Materials provided section start
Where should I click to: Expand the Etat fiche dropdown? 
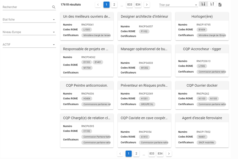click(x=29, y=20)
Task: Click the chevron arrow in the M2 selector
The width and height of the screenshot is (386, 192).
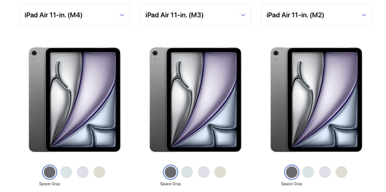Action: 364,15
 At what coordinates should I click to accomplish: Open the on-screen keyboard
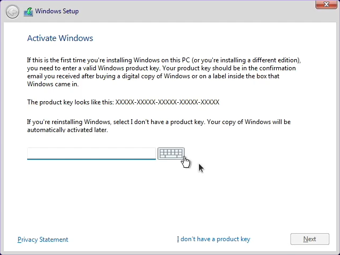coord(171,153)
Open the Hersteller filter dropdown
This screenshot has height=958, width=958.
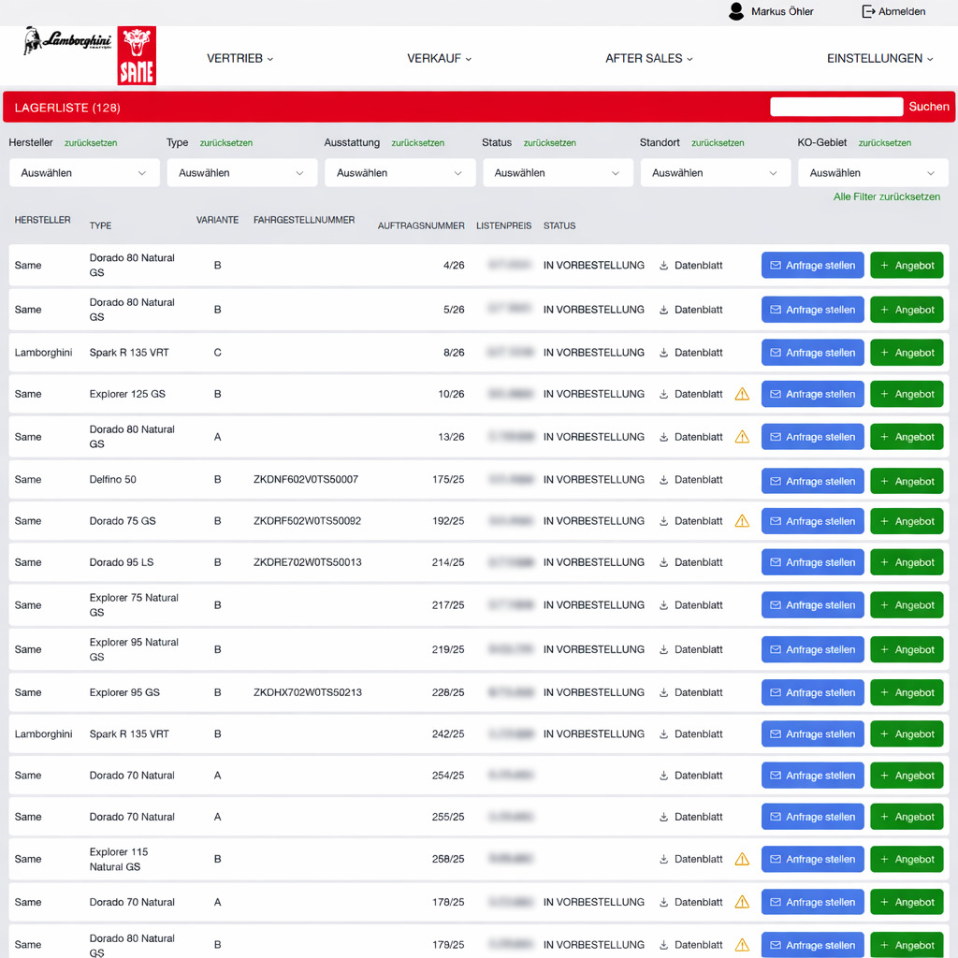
Materials provided section end
» **Exercise directions**
From first line to last, return the records verbatim without their pictures.

» **Exercise answer**
Where should I click to: Expand the Etat fiche dropdown? 
click(x=29, y=20)
Task: Click the chevron arrow in the M2 selector
The width and height of the screenshot is (386, 192).
Action: 364,15
 At what coordinates should I click to accomplish: Open the on-screen keyboard
coord(171,153)
Open the Hersteller filter dropdown
This screenshot has height=958, width=958.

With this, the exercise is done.